Question

An ideal gas is taken from the state A(pressure $P_0$, volume $V_0$) to the state B (pressure $P_0/2$, volume $2V_0$) along a straight line path in the P-V diagram. Select the correct statement(s) from the following.

• A. The work done by the gas in the process A to B exceeds the work that would be done by it if the system were taken from A to B along the isotherm
• B. In the T-V diagram, the path AB becomes a part of the parabola
• C. In the P-T diagram, the path AB becomes a part of hyperbola
• D. In going from A to B, the temperature T of the gas first increases to maximum value and then decreases

Answer 1

Answer: (A), (B), (D)

The correct options are
A The work done by the gas in the process A to B exceeds the work that would be done by it if the system were taken from A to B along the isotherm
B In the T-V diagram, the path AB becomes a part of the parabola
D In going from A to B, the temperature T of the gas first increases to maximum value and then decreases

Work done by the gas $=$ area under the graph on volume axis.

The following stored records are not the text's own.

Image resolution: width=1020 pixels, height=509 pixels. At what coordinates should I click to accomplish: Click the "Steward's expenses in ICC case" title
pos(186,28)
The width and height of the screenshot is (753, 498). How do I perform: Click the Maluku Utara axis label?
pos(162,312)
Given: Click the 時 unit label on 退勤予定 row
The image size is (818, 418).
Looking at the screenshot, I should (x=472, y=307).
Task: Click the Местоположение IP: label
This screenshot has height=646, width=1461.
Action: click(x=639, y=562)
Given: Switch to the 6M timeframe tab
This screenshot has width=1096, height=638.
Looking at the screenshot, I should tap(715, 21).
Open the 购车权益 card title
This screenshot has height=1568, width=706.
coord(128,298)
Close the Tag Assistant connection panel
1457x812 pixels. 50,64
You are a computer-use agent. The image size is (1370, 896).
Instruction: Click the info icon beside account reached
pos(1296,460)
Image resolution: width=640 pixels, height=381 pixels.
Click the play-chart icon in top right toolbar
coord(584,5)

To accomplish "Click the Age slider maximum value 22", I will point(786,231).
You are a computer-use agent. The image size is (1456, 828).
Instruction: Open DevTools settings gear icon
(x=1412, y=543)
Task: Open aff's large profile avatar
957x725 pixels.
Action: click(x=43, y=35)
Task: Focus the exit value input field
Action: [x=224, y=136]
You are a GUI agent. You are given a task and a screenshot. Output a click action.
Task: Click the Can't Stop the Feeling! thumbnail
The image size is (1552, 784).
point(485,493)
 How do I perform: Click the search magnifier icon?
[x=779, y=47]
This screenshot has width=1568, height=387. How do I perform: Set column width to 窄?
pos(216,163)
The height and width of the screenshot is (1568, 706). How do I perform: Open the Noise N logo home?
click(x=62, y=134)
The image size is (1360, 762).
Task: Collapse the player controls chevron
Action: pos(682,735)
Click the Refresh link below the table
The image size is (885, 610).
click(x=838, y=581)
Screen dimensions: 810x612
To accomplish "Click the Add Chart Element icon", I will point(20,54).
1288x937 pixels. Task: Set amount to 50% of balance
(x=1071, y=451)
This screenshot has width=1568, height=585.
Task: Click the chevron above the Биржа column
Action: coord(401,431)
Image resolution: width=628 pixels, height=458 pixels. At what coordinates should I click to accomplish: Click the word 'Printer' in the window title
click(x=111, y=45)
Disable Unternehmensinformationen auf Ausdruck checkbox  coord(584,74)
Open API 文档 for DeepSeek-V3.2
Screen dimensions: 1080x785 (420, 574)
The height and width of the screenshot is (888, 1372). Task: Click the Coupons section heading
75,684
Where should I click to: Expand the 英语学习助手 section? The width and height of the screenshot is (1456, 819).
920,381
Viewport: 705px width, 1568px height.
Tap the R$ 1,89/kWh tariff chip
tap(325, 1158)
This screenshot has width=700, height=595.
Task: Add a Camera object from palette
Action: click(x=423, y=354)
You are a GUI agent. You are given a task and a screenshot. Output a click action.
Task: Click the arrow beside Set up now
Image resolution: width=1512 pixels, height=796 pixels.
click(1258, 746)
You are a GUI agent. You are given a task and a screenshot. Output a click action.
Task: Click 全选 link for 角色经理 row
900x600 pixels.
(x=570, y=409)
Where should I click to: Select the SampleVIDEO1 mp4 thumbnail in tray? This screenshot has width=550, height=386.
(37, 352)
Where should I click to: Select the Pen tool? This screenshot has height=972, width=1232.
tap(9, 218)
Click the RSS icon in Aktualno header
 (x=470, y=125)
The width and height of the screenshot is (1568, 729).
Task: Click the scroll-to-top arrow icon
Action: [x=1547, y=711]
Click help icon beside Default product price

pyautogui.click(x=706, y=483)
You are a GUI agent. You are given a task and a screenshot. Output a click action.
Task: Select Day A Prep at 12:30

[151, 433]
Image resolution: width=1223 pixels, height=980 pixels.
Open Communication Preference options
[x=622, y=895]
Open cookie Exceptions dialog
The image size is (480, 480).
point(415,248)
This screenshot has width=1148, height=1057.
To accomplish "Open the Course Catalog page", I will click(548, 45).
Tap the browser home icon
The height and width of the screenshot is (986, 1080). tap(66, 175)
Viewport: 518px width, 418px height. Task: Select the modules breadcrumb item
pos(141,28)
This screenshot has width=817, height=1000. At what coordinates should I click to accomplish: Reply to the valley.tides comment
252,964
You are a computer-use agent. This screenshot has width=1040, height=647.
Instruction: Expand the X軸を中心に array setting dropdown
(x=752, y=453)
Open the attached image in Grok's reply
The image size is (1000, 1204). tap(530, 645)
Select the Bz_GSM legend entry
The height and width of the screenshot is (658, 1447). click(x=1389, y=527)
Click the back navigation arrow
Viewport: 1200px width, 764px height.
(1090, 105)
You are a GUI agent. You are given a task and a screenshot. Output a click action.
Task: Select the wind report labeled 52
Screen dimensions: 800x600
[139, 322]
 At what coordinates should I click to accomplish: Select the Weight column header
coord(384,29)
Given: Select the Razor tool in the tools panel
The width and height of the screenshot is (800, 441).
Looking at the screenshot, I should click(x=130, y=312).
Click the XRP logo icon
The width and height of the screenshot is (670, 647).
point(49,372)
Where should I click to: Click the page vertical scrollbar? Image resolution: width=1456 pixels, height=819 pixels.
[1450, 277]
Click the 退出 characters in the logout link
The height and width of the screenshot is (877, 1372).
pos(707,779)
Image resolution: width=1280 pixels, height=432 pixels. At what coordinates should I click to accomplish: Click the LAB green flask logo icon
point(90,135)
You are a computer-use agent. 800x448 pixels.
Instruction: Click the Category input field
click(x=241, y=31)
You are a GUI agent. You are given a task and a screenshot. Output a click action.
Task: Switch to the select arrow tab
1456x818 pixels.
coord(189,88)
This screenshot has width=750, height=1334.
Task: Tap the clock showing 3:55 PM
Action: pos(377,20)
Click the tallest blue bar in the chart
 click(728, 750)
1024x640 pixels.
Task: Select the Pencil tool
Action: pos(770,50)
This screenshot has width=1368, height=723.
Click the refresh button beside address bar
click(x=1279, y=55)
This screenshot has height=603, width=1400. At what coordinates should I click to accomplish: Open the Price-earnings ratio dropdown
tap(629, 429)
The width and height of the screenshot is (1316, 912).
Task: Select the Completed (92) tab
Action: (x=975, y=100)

Clearly, from the graph, we can see that area under the isotherm is less than the area under straight line AB process.

So, option (A) is correct.

Equation of AB : $P=\left(\frac{-P_0}{2V_0}\right)V+\frac{3P_0}{2}$

$\Rightarrow \frac{nRT}{V}-\left(\frac{-P_0}{2V_0}\right)V+\frac{3P_0}{2}$ [ Applying $PV=nRT$ ]

$\Rightarrow T=\left(\frac{-P_0}{2nR{V}_0}\right)V^2+\frac{3P_0}{2}V\equiv y=-A{x}^2+Bx$

On drawing various isotherms across AB, we can see that temperature first increases then decreases.

Hence, this question has multiple answers.